#### [ACTION ITEM]
Everything in the data below is left aside except the lines from the one containing "Click the flag icon on image 022" through the one containing "Task: Uncheck the RSI entry scan"; repeat those exactly.
** DATA SHOWN follows **
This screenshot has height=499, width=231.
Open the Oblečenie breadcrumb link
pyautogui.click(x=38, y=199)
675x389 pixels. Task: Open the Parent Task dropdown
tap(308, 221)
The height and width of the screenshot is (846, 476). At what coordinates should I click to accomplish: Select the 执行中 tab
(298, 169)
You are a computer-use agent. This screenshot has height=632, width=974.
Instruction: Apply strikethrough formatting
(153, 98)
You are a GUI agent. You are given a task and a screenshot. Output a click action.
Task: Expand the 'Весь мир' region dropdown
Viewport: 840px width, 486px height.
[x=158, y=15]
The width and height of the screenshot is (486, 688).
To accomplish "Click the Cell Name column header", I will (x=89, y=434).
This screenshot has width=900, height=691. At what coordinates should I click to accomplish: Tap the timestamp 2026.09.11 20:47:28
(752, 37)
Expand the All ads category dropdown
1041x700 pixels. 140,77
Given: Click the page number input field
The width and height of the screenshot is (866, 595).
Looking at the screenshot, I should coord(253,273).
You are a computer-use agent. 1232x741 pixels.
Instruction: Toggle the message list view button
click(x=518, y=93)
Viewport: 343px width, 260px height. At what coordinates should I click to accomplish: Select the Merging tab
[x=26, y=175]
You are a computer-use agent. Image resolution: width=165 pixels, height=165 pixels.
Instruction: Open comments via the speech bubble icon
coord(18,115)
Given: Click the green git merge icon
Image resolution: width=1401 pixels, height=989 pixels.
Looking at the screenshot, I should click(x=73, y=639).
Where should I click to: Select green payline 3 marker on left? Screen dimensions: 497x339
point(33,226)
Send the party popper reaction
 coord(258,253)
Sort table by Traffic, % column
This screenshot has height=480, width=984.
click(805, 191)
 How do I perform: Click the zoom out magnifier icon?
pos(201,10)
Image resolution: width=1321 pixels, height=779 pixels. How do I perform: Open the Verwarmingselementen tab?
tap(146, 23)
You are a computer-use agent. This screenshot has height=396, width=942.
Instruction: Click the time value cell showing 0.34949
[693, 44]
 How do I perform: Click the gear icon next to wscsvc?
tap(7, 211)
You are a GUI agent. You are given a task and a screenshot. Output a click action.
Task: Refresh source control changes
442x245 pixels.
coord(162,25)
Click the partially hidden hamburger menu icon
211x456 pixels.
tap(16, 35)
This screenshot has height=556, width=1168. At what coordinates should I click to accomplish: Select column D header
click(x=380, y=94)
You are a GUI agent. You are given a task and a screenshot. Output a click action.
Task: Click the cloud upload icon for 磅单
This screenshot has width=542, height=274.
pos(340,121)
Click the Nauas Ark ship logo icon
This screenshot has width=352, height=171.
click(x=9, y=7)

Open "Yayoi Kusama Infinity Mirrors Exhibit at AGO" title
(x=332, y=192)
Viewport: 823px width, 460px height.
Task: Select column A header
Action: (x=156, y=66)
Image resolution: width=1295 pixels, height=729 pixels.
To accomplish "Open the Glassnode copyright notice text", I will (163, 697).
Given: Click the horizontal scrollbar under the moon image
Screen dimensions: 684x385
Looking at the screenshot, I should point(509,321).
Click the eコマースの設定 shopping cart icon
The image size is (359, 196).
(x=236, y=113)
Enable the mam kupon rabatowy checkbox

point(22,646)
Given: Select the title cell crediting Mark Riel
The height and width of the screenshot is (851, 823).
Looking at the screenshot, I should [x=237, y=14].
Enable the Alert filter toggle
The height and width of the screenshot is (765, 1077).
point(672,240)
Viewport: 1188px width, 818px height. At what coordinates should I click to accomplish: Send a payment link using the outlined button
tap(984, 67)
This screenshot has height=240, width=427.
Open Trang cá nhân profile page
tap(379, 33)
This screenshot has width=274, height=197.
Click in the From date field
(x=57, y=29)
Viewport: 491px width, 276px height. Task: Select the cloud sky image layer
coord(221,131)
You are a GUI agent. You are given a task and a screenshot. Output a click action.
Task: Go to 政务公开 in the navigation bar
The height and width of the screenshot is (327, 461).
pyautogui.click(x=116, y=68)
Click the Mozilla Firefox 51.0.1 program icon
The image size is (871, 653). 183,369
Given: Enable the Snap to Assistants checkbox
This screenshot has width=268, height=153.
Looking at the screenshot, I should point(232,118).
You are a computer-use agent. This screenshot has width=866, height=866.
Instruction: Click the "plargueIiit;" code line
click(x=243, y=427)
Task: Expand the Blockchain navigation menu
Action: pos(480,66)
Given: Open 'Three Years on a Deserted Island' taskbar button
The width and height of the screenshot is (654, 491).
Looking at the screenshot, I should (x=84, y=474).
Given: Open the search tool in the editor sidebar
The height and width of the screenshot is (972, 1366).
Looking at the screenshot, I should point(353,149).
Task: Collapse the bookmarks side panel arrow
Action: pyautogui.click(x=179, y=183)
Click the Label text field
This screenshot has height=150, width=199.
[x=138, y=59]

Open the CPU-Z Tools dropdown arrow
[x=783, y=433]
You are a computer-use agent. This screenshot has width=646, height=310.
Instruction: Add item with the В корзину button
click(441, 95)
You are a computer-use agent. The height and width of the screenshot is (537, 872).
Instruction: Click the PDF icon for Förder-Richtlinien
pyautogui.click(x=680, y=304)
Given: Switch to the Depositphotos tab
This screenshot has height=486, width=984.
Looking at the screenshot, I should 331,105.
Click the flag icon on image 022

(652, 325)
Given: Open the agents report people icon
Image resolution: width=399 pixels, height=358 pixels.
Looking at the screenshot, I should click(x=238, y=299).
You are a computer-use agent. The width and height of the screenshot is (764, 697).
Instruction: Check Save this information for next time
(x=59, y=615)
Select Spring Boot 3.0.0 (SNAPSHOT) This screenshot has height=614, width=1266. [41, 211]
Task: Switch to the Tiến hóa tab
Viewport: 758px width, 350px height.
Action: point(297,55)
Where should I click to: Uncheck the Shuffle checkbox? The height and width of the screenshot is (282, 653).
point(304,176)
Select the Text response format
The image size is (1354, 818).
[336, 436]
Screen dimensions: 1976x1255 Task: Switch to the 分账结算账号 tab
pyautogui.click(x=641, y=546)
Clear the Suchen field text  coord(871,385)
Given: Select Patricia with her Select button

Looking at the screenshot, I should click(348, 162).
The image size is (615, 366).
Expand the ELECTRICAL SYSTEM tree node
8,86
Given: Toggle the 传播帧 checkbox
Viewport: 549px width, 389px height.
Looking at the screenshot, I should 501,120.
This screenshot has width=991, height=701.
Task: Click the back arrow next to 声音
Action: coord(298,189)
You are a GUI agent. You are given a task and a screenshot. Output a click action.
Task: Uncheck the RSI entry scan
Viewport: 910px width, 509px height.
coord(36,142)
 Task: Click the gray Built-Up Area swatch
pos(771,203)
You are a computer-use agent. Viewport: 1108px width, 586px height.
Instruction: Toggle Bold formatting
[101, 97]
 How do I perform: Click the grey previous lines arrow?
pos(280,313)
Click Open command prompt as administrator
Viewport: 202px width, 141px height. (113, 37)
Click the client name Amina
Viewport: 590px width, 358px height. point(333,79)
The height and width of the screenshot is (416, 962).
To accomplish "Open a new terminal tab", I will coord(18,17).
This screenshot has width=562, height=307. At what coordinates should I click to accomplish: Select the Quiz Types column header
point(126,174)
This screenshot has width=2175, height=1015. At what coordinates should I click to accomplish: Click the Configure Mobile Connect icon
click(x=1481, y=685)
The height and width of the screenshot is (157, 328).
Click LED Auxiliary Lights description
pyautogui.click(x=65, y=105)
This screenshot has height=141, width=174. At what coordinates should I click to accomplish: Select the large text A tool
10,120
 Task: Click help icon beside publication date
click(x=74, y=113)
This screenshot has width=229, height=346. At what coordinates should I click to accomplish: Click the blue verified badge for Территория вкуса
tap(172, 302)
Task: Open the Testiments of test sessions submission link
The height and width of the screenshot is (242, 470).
** End of DATA SHOWN **
#### [WRITTEN SOLUTION]
Click the flag icon on image 022

(652, 325)
Given: Open the agents report people icon
Image resolution: width=399 pixels, height=358 pixels.
Looking at the screenshot, I should click(x=238, y=299).
You are a computer-use agent. The width and height of the screenshot is (764, 697).
Instruction: Check Save this information for next time
(x=59, y=615)
Select Spring Boot 3.0.0 (SNAPSHOT) This screenshot has height=614, width=1266. [41, 211]
Task: Switch to the Tiến hóa tab
Viewport: 758px width, 350px height.
Action: point(297,55)
Where should I click to: Uncheck the Shuffle checkbox? The height and width of the screenshot is (282, 653).
point(304,176)
Select the Text response format
The image size is (1354, 818).
[336, 436]
Screen dimensions: 1976x1255 Task: Switch to the 分账结算账号 tab
pyautogui.click(x=641, y=546)
Clear the Suchen field text  coord(871,385)
Given: Select Patricia with her Select button

Looking at the screenshot, I should click(348, 162).
The image size is (615, 366).
Expand the ELECTRICAL SYSTEM tree node
8,86
Given: Toggle the 传播帧 checkbox
Viewport: 549px width, 389px height.
Looking at the screenshot, I should 501,120.
This screenshot has width=991, height=701.
Task: Click the back arrow next to 声音
Action: coord(298,189)
You are a GUI agent. You are given a task and a screenshot. Output a click action.
Task: Uncheck the RSI entry scan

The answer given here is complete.